Her goal was to research the argan’s undiscovered properties, commercialize a product, but also to help the local tribes take proper advantage of the trees.

“…that way, they’ll be motivated to protect it and replant it.” -she says.

  Only by increasing the scale of commercial production of argan oil, farmers could be motivated to remain on the land.

“Since women are the keepers of tradition, the ones who have the ancestral know-how for producing argan oil, it seemed logical to turn to them first. Thus the idea of founding a women’s cooperative.”

She established the country’s first-ever argan oil processing cooperatives.

For the scepticism of local officials and reluctant Berber husbands first cooperative was composed almost exclusively of widows and divorced women. With time and economic pressure, seeing that cooperative has proved its value, many unemployed husbands change their minds and wives started to be a source of steady income for their families.

Research have enabled Dr Zoubida to improve the technology of oil production, to confirm certain uses in traditional medicine, to increase the shelf life of the oil and to improve its packaging.

“That’s when I told myself that it made no sense that, at the end of the 20th century, this oil that has so many virtues – nutritional, cosmetic, therapeutic – can be as debased as it was.

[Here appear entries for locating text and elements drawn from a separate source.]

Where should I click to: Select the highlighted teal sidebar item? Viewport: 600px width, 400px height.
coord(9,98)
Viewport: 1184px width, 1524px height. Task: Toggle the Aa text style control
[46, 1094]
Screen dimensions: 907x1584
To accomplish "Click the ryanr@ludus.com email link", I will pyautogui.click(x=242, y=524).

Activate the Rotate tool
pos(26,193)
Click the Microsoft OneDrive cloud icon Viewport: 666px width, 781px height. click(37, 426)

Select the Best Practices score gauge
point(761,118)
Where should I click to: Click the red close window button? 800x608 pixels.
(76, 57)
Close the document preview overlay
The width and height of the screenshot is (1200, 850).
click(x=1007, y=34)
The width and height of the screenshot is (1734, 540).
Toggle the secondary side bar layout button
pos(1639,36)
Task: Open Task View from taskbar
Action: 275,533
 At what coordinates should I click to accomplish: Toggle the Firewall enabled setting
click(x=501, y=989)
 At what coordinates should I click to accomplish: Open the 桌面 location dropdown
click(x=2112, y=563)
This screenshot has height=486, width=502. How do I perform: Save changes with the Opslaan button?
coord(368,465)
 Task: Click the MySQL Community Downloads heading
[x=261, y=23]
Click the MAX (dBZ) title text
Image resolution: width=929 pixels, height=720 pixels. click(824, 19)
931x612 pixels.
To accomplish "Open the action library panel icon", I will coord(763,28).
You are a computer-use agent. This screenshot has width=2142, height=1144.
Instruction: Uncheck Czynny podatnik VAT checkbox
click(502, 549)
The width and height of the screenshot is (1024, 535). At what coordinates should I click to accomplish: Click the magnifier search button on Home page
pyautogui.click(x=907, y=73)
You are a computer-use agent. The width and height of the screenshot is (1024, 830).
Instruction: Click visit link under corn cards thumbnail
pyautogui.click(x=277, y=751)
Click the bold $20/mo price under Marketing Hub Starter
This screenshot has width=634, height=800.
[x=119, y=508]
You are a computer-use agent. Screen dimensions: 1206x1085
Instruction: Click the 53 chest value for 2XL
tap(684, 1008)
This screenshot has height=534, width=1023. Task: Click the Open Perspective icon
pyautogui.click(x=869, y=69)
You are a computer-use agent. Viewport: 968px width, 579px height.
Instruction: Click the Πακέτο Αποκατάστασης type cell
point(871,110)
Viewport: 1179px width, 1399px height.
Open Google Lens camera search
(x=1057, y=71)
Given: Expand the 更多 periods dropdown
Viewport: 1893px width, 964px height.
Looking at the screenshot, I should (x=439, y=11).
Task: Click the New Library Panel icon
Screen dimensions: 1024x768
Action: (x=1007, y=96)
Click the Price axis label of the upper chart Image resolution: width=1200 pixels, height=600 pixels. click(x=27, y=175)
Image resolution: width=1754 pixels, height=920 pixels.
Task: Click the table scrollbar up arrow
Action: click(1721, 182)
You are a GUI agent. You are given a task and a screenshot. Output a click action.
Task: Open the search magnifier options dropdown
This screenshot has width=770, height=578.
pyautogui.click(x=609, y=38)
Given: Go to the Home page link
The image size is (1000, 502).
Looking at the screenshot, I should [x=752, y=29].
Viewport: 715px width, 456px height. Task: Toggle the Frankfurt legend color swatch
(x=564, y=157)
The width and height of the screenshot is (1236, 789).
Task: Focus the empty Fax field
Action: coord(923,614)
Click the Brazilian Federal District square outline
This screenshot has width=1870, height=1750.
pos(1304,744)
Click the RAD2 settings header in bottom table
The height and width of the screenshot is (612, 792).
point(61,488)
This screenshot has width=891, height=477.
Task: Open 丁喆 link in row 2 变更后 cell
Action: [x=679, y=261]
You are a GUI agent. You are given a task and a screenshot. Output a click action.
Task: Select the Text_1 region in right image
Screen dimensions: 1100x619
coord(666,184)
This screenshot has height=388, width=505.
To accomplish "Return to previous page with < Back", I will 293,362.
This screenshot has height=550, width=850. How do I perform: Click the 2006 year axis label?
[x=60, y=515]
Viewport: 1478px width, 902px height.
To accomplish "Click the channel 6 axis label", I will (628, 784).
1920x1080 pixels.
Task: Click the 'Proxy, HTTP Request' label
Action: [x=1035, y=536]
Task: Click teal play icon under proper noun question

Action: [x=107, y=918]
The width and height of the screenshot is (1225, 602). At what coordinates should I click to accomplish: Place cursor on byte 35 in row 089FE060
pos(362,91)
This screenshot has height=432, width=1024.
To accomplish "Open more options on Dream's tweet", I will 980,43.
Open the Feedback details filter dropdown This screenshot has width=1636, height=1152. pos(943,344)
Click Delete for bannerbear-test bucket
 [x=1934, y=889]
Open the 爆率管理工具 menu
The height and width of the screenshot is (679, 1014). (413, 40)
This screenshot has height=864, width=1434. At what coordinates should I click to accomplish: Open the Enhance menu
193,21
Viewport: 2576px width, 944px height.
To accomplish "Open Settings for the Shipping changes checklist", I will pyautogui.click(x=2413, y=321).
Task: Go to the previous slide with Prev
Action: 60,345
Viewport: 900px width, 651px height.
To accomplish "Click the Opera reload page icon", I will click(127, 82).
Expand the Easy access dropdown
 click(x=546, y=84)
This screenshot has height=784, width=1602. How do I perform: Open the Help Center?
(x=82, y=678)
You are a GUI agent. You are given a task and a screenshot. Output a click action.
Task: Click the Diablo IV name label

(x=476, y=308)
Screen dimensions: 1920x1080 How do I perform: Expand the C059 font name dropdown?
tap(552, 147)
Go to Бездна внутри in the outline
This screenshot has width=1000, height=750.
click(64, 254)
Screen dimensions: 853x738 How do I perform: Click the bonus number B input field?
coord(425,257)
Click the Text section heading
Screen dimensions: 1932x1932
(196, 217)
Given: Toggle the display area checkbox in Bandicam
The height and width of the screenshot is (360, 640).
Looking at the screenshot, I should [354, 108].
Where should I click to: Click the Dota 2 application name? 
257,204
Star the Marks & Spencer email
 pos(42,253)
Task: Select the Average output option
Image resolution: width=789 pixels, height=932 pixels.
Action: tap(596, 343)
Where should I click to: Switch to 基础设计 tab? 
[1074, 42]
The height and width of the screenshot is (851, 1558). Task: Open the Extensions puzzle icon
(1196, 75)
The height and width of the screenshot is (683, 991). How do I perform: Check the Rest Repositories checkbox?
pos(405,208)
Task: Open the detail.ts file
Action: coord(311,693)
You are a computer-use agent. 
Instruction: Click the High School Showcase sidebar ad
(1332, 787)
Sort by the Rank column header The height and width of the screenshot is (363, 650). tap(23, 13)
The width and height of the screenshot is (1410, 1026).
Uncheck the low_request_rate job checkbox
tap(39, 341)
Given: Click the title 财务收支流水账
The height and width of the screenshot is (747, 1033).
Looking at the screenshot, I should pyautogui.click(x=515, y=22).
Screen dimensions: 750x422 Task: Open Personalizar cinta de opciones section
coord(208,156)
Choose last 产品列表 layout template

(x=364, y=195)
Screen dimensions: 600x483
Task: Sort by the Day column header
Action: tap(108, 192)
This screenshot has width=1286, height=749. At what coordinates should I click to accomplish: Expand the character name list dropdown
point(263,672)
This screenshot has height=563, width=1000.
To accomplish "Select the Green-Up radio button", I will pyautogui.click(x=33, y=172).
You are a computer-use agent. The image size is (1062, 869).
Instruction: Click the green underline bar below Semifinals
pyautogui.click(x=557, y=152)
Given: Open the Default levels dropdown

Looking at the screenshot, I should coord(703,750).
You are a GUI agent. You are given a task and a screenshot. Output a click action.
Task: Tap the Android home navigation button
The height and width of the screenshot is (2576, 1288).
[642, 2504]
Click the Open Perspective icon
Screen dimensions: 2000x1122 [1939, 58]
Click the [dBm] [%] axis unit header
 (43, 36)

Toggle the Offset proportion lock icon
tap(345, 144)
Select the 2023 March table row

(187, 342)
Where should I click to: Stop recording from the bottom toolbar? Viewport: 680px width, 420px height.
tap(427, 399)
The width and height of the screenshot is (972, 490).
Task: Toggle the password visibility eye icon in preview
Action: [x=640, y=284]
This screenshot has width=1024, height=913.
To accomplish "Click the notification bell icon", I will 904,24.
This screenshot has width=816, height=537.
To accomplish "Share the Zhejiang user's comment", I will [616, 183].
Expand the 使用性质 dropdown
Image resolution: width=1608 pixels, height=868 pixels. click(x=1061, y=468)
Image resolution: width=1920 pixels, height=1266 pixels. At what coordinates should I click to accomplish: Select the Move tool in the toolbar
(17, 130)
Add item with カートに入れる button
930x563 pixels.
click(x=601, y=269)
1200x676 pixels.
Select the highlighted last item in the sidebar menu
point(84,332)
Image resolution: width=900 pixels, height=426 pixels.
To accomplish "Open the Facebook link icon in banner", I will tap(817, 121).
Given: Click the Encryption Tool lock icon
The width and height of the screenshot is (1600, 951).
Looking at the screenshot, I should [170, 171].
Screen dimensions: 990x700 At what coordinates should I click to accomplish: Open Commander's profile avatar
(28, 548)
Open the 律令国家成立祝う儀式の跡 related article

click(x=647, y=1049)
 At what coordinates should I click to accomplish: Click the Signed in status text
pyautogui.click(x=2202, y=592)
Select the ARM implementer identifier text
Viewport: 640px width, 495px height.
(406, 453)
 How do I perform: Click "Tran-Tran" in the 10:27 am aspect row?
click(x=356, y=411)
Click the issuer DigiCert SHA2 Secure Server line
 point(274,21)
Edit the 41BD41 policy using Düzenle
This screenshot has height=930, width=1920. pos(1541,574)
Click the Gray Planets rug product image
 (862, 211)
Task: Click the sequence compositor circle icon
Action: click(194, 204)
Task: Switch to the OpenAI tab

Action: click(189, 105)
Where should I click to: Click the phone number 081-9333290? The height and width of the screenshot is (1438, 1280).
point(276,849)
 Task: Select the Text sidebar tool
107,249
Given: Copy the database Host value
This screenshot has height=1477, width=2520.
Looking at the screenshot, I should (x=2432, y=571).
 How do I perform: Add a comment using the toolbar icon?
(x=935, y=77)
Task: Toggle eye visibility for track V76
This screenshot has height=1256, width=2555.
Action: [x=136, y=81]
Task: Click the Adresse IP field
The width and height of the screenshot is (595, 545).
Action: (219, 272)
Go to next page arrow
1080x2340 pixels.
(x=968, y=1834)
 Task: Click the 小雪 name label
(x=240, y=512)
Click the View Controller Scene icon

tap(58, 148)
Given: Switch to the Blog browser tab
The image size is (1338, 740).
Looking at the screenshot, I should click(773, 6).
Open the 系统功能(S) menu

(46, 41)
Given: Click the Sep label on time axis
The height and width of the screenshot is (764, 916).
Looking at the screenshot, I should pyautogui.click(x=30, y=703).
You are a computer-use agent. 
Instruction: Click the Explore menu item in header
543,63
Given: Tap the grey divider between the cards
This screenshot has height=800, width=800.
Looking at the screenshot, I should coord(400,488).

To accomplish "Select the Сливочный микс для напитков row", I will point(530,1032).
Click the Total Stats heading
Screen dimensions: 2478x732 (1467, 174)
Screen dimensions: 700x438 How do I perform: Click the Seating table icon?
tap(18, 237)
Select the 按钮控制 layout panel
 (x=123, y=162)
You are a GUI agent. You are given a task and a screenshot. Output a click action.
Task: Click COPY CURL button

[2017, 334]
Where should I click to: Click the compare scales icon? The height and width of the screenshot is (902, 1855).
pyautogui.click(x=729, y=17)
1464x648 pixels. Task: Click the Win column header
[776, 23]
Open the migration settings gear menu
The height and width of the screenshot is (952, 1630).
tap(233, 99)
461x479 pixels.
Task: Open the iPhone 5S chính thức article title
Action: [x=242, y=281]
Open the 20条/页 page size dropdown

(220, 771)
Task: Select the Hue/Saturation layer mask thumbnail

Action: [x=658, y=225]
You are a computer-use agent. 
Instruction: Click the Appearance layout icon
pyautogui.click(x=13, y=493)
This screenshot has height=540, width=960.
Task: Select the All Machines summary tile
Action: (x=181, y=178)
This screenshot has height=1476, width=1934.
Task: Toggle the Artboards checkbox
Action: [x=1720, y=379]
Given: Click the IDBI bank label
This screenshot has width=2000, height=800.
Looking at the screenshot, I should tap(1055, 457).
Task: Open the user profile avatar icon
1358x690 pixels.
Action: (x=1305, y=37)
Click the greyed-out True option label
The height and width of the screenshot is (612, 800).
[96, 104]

It’s not right that it’s still sold on the side of the road, in recycled, chipped bottles. It’s not right either that it’s still produced by grinding the nuts between rocks.”

She is convinced that by educating the community about value of argan tree she is protecting argan forest and improve women’s lives. The project provide income for families but also can offer training in literacy, marketing, quality control, and other subjects.

‘We have gotten out of of the house.’ – cooperative women say

The argan oil’s success surprised even the founder of the idea. “We had no money for publicity” – she was saying. Today, argan oil benefits topic was covered  in every style magazine, many newspapers and even in few financial publications.

Dr Charrouf’s work is not done yet. Undiscovered potential of argan oil constatntly fascinate her .

“We’ve only done 10 percent of what should be done in the argan forest,” she says.

There are other products to be developed.

“Extraordinary things can be done with the extraction residues, with the leaves, wood pulp, wood – all can be exploited industrially. I’m staying with it so that as many benefits as possible remain in Morocco,” she adds.

Dr Zoubida Charrouf has received Morocco’s Grand Prize for Invention and Research in Science and Technology in October 2010.